TASK TO COMPLETE :: The records below are to be transcribed in full, exactly as given.

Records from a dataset
################
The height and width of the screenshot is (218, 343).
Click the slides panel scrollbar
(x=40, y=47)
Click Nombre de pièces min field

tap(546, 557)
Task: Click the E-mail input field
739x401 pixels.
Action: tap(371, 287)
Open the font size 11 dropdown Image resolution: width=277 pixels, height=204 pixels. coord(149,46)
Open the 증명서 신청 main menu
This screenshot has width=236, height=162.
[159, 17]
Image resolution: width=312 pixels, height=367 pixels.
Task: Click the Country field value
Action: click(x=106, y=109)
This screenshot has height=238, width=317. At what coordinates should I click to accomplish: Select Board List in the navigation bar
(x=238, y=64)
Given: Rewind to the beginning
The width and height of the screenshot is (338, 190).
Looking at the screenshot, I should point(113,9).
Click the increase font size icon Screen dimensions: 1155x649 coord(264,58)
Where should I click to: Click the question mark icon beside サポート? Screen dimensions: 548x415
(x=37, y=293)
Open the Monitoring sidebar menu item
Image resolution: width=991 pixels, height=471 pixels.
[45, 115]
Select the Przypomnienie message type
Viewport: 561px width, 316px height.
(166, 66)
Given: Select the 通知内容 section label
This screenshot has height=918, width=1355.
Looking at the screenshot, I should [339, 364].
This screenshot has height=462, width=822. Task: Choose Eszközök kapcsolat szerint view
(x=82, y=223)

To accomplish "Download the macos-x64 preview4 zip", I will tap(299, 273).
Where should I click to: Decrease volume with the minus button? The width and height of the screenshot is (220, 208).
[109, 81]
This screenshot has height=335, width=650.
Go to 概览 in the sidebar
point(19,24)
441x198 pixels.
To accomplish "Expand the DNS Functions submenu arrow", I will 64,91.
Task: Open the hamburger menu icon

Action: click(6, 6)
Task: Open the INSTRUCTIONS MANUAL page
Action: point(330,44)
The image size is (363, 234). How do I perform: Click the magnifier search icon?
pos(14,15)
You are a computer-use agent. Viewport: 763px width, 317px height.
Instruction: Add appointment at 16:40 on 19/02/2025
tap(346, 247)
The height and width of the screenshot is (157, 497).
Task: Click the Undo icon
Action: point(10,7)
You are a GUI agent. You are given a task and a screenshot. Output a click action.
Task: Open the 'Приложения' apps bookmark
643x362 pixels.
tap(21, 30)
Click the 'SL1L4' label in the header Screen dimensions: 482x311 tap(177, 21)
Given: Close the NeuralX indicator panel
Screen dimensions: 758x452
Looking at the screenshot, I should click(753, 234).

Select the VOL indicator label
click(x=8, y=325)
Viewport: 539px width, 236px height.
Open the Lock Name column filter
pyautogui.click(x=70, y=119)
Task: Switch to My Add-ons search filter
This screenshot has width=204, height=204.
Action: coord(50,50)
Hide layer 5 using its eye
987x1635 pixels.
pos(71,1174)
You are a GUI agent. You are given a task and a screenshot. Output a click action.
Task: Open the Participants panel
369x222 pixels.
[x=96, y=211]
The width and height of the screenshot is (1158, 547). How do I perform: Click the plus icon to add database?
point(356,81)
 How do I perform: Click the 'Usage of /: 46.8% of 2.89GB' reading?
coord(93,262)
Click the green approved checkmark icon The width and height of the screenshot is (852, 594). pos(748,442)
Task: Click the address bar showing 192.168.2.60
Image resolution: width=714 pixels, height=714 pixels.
################
RESULT OF THE TASK ::
The height and width of the screenshot is (218, 343).
Click the slides panel scrollbar
(x=40, y=47)
Click Nombre de pièces min field

tap(546, 557)
Task: Click the E-mail input field
739x401 pixels.
Action: tap(371, 287)
Open the font size 11 dropdown Image resolution: width=277 pixels, height=204 pixels. coord(149,46)
Open the 증명서 신청 main menu
This screenshot has width=236, height=162.
[159, 17]
Image resolution: width=312 pixels, height=367 pixels.
Task: Click the Country field value
Action: click(x=106, y=109)
This screenshot has height=238, width=317. At what coordinates should I click to accomplish: Select Board List in the navigation bar
(x=238, y=64)
Given: Rewind to the beginning
The width and height of the screenshot is (338, 190).
Looking at the screenshot, I should point(113,9).
Click the increase font size icon Screen dimensions: 1155x649 coord(264,58)
Where should I click to: Click the question mark icon beside サポート? Screen dimensions: 548x415
(x=37, y=293)
Open the Monitoring sidebar menu item
Image resolution: width=991 pixels, height=471 pixels.
[45, 115]
Select the Przypomnienie message type
Viewport: 561px width, 316px height.
(166, 66)
Given: Select the 通知内容 section label
This screenshot has height=918, width=1355.
Looking at the screenshot, I should [339, 364].
This screenshot has height=462, width=822. Task: Choose Eszközök kapcsolat szerint view
(x=82, y=223)

To accomplish "Download the macos-x64 preview4 zip", I will tap(299, 273).
Where should I click to: Decrease volume with the minus button? The width and height of the screenshot is (220, 208).
[109, 81]
This screenshot has height=335, width=650.
Go to 概览 in the sidebar
point(19,24)
441x198 pixels.
To accomplish "Expand the DNS Functions submenu arrow", I will 64,91.
Task: Open the hamburger menu icon

Action: click(6, 6)
Task: Open the INSTRUCTIONS MANUAL page
Action: point(330,44)
The image size is (363, 234). How do I perform: Click the magnifier search icon?
pos(14,15)
You are a computer-use agent. Viewport: 763px width, 317px height.
Instruction: Add appointment at 16:40 on 19/02/2025
tap(346, 247)
The height and width of the screenshot is (157, 497).
Task: Click the Undo icon
Action: point(10,7)
You are a GUI agent. You are given a task and a screenshot. Output a click action.
Task: Open the 'Приложения' apps bookmark
643x362 pixels.
tap(21, 30)
Click the 'SL1L4' label in the header Screen dimensions: 482x311 tap(177, 21)
Given: Close the NeuralX indicator panel
Screen dimensions: 758x452
Looking at the screenshot, I should click(753, 234).

Select the VOL indicator label
click(x=8, y=325)
Viewport: 539px width, 236px height.
Open the Lock Name column filter
pyautogui.click(x=70, y=119)
Task: Switch to My Add-ons search filter
This screenshot has width=204, height=204.
Action: coord(50,50)
Hide layer 5 using its eye
987x1635 pixels.
pos(71,1174)
You are a GUI agent. You are given a task and a screenshot. Output a click action.
Task: Open the Participants panel
369x222 pixels.
[x=96, y=211]
The width and height of the screenshot is (1158, 547). How do I perform: Click the plus icon to add database?
point(356,81)
 How do I perform: Click the 'Usage of /: 46.8% of 2.89GB' reading?
coord(93,262)
Click the green approved checkmark icon The width and height of the screenshot is (852, 594). pos(748,442)
Task: Click the address bar showing 192.168.2.60
Image resolution: width=714 pixels, height=714 pixels.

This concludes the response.